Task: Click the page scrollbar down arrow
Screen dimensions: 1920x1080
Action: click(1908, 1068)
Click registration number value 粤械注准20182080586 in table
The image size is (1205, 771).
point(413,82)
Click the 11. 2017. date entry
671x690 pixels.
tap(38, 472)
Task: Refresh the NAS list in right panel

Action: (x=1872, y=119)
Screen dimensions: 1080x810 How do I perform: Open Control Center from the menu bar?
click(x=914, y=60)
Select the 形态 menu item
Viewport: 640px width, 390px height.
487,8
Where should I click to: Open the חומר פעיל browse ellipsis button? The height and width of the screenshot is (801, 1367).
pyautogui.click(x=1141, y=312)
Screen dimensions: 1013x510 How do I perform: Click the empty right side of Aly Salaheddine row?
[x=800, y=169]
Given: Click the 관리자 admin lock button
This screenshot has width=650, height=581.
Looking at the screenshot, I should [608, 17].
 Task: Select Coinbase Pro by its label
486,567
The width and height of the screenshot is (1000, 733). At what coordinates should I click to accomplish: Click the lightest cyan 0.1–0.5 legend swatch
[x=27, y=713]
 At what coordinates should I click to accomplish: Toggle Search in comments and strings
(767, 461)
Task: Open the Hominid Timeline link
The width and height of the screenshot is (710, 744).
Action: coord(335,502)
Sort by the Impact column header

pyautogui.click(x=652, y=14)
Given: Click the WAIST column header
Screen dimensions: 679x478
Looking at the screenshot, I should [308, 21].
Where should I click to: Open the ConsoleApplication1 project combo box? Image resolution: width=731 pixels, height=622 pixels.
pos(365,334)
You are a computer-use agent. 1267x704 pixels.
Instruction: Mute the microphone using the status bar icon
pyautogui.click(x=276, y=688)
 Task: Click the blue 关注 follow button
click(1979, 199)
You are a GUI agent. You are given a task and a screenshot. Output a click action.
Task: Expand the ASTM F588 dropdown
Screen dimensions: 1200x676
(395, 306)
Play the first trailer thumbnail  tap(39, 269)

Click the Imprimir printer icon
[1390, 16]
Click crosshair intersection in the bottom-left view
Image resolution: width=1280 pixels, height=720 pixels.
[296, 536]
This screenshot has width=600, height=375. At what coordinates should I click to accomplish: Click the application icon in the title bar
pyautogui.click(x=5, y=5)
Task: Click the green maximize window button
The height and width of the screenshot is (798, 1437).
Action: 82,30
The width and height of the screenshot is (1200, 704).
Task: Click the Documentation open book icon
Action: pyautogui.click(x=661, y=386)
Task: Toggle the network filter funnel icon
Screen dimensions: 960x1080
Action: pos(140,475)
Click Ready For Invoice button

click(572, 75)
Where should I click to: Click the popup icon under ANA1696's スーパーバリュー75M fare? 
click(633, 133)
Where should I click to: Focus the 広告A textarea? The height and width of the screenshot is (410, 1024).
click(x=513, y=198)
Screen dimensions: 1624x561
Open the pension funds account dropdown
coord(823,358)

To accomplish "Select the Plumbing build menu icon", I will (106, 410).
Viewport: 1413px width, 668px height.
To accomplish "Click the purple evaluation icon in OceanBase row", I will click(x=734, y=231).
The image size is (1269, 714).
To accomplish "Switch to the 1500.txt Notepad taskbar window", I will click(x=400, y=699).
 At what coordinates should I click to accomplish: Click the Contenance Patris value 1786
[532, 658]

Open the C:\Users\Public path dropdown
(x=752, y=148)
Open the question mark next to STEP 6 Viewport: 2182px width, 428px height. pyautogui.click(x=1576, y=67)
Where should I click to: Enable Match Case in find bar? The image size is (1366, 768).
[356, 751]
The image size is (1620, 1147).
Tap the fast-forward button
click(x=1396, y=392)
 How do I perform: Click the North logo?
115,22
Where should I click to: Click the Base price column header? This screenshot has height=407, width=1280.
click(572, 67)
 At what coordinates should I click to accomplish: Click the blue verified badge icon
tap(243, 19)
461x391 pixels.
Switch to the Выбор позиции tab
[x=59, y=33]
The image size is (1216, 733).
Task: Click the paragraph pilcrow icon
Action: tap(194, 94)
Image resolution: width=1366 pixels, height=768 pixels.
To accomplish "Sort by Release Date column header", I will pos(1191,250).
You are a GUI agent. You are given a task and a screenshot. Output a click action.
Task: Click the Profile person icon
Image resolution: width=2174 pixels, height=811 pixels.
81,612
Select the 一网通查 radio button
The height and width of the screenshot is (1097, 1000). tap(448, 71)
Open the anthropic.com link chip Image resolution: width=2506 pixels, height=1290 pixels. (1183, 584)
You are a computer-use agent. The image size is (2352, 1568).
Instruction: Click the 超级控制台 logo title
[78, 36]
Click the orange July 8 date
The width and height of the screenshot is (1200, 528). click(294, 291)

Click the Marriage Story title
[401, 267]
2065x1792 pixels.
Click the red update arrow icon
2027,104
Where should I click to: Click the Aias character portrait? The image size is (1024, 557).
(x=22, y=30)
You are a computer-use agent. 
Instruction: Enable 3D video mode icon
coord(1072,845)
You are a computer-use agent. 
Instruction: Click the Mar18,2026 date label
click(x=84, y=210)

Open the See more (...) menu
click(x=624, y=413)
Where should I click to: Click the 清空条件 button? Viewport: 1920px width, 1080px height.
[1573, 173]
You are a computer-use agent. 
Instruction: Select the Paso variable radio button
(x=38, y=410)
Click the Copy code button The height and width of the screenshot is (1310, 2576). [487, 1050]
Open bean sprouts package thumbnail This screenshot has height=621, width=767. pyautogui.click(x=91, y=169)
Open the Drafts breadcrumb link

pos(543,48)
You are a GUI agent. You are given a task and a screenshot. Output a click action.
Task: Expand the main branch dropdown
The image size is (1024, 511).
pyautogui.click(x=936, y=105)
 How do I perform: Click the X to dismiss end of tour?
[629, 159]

------------------------

**PROBLEM DESCRIPTION**. Retype the listing from the line with "Task: Refresh the NAS list in right panel" to the line with "pyautogui.click(x=652, y=14)", both of those lines included, with nothing changed.

**EXERCISE SOLUTION**.
Task: Refresh the NAS list in right panel

Action: (x=1872, y=119)
Screen dimensions: 1080x810 How do I perform: Open Control Center from the menu bar?
click(x=914, y=60)
Select the 形态 menu item
Viewport: 640px width, 390px height.
487,8
Where should I click to: Open the חומר פעיל browse ellipsis button? The height and width of the screenshot is (801, 1367).
pyautogui.click(x=1141, y=312)
Screen dimensions: 1013x510 How do I perform: Click the empty right side of Aly Salaheddine row?
[x=800, y=169]
Given: Click the 관리자 admin lock button
This screenshot has width=650, height=581.
Looking at the screenshot, I should [608, 17].
 Task: Select Coinbase Pro by its label
486,567
The width and height of the screenshot is (1000, 733). At what coordinates should I click to accomplish: Click the lightest cyan 0.1–0.5 legend swatch
[x=27, y=713]
 At what coordinates should I click to accomplish: Toggle Search in comments and strings
(767, 461)
Task: Open the Hominid Timeline link
The width and height of the screenshot is (710, 744).
Action: coord(335,502)
Sort by the Impact column header

pyautogui.click(x=652, y=14)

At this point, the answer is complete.